Alex Nedelcu, Aerospace Engineering bachelor student, thinks his Faculty should not revert its bachelor’s programme back to Dutch, as Delta columnist Dap Hartmann suggested in his latest column. “To shut the door on international students would mean compromising TU Delft’s reputation on the world stage.”
It was a happy (?) coincidence to read Dap Hartmann’s recent opinion in Delta only a few days after one of the editors interviewed me on my experience as an international student at TU Delft. Like all the international students in the Faculty of Aerospace Engineering (AE), I read Prof. Hartmann’s article with great interest, not least because it directly attacks one of the main reasons why our Faculty is so highly ranked in the world, namely its outstanding openness towards internationals.
Prof. Hartmann starts by appreciating the selection-based admissions of the Aerospace Engineering Faculty and lambasting any proposals for a lottery-based selection. So far so good. Then he falsely stated that ‘for Dutch students, one of the criteria for acceptance is their fifth-year secondary school grades’ (in fact, only a minimum level is required for all applicants, with admission being completely based on the selection procedure). This statement was indeed retracted due to its inaccuracies. In the following paragraphs, the author then narrows his view of meritocracy by restricting it to people with the same passport as him. So do we want a complete meritocracy or not?

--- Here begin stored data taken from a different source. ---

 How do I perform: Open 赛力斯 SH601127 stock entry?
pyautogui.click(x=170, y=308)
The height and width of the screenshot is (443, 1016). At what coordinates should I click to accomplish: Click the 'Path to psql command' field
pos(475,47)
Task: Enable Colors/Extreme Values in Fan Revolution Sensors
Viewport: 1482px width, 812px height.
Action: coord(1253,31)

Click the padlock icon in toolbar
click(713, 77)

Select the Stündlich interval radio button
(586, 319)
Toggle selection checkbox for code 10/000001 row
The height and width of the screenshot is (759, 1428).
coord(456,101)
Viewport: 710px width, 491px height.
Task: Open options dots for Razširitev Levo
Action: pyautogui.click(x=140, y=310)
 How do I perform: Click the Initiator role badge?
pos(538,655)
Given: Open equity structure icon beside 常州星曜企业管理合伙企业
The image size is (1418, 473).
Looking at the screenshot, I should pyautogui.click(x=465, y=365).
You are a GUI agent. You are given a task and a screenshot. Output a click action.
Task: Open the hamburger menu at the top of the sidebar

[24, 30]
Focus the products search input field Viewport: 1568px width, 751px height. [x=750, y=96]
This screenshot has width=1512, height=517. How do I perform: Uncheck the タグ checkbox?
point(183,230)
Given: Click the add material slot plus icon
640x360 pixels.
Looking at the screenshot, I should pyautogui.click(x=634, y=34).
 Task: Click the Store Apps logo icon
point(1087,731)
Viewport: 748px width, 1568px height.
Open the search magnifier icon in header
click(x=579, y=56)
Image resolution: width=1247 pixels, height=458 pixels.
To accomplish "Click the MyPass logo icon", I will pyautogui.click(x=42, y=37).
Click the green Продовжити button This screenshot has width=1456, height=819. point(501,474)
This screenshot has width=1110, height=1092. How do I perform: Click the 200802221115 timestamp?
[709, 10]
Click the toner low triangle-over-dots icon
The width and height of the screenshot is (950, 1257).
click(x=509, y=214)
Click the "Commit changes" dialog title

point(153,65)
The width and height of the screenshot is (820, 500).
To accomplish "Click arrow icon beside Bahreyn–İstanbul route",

Please decide, Prof. Hartmann.
Finally, the column states that there is no shortage of Dutch students who want to do the AE bachelor. Great! In my opinion, both they and the Faculty would benefit from their being tested thoroughly in an internationally competitive selection procedure (which is slightly in their favour through a motivation questionnaire that includes physical visits to the Faculty as proof of motivation). To paraphrase the author, we should not ‘award the gold medal in high jump’ based on country of origin, but rather based on knowledge, skills, and academic aptitude.
Beside the notion of meritocracy, the facts are simply not on Prof. Hartmann’s side. International students contribute strongly to the diversity of the academic community (and sometimes pay stinging tuition fees). They contribute to Dutch society. To name a few, they spend money, work, pay taxes, write Delta articles, and sometimes even settle in the Netherlands, which has a tight labour market and an expanding aerospace industry. Some go on to dazzling careers in research, either at TU Delft or elsewhere, putting TU Delft’s name on the world stage. Want to see what happens when they leave? Look at Denmark’s example.
‘Both the masters programmes and the aerospace engineering industry are highly international and anglicised’
Another more direct benefit of our Faculty’s openness to the world, as denounced by Hartmann, is its exceptionally high International Outlook score of 93/100 in the Times Higher Education rankings. To shut the door on international students would therefore mean compromising TU Delft’s reputation on the world stage.
Leaving the desirability of Hartmann’s desired policy change aside, let’s discuss how the Faculty of Aerospace Engineering could implement it.
Evidently, the teaching language would no longer be just English. Under EU law, European students have the same rights as Dutch students to apply to educational programmes, and as such any attempt at discrimination based on nationality within a purely English-language programme would be struck down in court.
So, we teach mainly in Dutch, in agreement with the promoters of the recent motion (in Dutch) in the House of Representatives. However, both the masters programmes and the aerospace engineering industry are highly international and anglicised, so students would have to go through a ‘translation phase’ that could hinder their performance in industry and academia.
But there’s another problem: a good 40% of bachelor courses have non-Dutch responsible lecturers, with internationals representing a high proportion of PhD students and post-docs. Should the bachelor programme be closed to international students, teaching opportunities for these staff members may be reduced, and they may no longer feel welcome in the cultural climate of the Faculty, choosing instead to pursue their academic career at a university that is more open to international perspectives.
What happens moving forward depends only on the values that TU Delft wants to embody. I myself hope that these values will be our claimed DIRECT (Diversity, Integrity, Respect, Engagement, Courage and Trust). In the meantime, rather than ask why the Netherlands is fostering international talent, maybe Prof. Hartmann could study how the country could retain this talent for the benefit of all involved. His last article, at least, didn’t help.
Alex Nedelcu is an international third-year bachelor student at the Faculty of Aerospace Engineering. He studies manufacturing-induced defects in composite structures as part of the Faculty’s Honours research programme. He is also a student representative in the Faculty’s Board of Studies, where he focuses on diversity and sustainability issues.